--- THE PROBLEM ---
Go through the records line by line and work out how many lines hold the word "profile". Answer with the number only.

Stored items
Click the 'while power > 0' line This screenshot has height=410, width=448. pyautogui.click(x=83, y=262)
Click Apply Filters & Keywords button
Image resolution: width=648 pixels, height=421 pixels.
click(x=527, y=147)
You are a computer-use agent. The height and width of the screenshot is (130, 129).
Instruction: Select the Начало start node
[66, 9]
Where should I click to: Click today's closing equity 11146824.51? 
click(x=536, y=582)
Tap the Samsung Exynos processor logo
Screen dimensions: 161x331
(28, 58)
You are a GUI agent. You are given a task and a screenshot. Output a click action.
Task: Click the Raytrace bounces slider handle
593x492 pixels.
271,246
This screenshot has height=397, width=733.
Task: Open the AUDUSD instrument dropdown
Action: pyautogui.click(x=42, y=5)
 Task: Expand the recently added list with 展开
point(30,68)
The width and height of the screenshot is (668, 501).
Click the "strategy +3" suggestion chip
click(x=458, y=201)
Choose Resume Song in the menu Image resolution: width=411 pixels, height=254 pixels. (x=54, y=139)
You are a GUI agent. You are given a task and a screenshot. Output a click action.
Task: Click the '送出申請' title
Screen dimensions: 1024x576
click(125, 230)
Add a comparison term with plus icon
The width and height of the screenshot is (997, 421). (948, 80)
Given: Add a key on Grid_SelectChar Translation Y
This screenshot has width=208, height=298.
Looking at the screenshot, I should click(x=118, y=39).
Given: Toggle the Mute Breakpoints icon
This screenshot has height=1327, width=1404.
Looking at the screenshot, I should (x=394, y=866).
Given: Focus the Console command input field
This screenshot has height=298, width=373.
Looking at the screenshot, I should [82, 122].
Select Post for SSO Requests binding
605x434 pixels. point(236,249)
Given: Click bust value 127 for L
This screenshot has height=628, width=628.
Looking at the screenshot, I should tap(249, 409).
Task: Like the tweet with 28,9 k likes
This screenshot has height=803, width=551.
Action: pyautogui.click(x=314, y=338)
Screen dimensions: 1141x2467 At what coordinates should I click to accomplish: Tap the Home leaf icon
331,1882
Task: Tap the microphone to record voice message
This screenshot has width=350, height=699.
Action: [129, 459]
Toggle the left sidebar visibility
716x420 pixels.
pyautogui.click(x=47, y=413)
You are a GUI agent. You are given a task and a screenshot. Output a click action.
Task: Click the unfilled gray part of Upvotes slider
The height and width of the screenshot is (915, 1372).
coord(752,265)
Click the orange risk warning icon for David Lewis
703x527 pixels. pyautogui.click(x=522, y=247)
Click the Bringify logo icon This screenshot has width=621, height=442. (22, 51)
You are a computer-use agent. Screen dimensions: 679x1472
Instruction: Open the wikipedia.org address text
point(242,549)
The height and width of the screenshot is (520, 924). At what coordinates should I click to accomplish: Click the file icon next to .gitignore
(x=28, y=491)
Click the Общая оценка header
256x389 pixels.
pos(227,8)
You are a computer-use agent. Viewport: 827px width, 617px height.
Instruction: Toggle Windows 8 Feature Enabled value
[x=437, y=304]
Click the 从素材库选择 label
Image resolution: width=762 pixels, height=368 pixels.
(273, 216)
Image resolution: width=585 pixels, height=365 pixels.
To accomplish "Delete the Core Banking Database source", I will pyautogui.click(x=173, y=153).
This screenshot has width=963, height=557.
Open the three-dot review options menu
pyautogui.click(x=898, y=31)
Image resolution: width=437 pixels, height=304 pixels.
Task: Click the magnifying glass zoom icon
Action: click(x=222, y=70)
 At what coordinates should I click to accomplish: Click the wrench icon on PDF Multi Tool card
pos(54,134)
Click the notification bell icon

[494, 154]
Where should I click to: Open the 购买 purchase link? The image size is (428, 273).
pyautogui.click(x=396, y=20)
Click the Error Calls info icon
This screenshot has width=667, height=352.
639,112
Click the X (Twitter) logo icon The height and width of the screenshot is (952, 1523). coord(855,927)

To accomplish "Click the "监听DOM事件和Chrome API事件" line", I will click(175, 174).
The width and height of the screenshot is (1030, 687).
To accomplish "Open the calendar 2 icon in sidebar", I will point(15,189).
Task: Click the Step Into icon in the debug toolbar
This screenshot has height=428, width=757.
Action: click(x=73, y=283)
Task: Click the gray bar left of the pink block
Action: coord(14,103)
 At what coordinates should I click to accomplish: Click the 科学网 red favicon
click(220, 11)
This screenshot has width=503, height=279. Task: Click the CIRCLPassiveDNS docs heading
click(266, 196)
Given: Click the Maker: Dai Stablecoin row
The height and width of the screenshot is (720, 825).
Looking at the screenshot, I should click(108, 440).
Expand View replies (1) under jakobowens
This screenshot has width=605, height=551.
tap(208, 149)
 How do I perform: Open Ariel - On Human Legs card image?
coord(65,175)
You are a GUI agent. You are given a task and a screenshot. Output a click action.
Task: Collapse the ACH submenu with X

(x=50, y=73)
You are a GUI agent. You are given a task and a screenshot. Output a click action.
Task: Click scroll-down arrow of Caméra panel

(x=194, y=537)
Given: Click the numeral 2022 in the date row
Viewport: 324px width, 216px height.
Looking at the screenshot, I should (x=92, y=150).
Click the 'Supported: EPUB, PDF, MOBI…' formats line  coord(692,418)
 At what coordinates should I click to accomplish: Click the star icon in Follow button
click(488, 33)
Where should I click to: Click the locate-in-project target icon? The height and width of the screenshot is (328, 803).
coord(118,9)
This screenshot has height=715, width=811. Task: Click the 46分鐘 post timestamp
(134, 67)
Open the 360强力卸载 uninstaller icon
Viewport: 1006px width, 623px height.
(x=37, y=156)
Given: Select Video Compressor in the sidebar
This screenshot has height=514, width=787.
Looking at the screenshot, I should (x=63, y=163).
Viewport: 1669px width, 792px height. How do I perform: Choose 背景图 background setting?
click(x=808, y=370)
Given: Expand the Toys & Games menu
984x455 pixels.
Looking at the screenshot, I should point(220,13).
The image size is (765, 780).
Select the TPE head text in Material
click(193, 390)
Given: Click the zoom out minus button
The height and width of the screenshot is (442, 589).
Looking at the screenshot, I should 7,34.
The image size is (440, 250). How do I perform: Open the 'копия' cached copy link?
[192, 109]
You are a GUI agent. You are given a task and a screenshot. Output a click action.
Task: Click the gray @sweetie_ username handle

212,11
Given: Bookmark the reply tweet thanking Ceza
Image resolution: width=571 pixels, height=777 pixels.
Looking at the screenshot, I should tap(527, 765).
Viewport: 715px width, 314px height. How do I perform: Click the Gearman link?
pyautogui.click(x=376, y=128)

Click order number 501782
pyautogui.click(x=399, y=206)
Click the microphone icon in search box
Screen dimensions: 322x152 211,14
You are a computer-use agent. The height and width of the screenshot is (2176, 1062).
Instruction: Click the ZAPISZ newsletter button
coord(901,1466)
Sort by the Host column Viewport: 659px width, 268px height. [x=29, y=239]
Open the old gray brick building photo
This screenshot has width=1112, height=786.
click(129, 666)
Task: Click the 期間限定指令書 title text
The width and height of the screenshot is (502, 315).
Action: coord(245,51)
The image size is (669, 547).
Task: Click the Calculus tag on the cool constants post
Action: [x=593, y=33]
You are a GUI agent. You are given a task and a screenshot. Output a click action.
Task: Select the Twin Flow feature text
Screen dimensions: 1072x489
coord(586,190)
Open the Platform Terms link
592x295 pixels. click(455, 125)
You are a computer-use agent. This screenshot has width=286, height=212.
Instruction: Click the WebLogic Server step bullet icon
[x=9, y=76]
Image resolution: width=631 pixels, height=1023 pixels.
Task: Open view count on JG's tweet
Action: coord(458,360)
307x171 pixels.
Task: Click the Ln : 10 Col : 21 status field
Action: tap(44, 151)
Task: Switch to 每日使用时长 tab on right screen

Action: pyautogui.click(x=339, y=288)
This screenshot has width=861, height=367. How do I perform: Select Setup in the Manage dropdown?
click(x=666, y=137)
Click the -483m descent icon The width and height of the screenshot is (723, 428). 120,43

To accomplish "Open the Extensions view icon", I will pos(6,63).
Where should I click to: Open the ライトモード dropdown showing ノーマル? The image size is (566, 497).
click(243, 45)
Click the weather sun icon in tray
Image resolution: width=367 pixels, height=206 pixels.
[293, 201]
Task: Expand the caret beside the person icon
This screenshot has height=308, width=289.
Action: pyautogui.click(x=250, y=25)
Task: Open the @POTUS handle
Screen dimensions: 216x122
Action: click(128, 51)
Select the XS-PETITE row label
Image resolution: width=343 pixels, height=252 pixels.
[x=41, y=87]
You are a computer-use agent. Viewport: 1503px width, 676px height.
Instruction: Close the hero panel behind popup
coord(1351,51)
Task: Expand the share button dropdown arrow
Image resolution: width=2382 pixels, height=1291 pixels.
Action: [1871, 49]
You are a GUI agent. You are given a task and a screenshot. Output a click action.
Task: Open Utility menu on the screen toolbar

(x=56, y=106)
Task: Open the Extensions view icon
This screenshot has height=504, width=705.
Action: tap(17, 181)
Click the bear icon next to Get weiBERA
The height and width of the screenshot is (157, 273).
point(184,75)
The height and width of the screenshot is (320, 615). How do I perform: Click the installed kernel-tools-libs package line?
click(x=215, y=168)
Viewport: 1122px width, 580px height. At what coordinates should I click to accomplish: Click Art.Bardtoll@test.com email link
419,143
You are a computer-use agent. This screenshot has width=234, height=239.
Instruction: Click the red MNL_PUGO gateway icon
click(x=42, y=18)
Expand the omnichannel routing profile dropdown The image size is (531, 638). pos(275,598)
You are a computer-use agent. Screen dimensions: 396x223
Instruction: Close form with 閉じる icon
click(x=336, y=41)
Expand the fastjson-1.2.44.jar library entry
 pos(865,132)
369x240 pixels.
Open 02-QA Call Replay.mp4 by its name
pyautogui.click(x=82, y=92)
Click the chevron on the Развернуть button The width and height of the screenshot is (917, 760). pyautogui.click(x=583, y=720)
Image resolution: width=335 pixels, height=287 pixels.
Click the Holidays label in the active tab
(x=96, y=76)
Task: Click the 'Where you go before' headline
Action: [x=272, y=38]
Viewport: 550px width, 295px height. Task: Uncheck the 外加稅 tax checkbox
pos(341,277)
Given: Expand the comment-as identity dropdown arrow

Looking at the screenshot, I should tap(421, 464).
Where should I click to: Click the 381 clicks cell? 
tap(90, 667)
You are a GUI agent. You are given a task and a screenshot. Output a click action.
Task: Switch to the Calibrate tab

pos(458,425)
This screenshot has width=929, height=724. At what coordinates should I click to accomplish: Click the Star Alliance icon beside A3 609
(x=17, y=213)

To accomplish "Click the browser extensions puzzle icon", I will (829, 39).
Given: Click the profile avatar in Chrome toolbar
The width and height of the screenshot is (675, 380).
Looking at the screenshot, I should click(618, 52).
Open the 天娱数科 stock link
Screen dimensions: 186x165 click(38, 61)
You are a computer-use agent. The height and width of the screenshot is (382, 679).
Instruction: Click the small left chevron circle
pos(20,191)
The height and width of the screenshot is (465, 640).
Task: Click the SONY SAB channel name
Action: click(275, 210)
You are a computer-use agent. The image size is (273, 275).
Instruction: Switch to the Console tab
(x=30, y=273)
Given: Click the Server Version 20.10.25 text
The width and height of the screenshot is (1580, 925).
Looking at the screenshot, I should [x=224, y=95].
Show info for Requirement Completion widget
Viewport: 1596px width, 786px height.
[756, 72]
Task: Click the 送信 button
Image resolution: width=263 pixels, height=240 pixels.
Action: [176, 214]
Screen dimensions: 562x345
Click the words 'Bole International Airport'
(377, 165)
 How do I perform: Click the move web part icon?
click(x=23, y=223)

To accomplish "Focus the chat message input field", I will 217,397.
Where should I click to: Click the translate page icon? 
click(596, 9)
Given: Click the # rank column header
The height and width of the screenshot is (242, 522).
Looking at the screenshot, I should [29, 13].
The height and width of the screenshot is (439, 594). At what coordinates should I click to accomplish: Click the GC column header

--- REPLY TO THE EXERCISE ---
2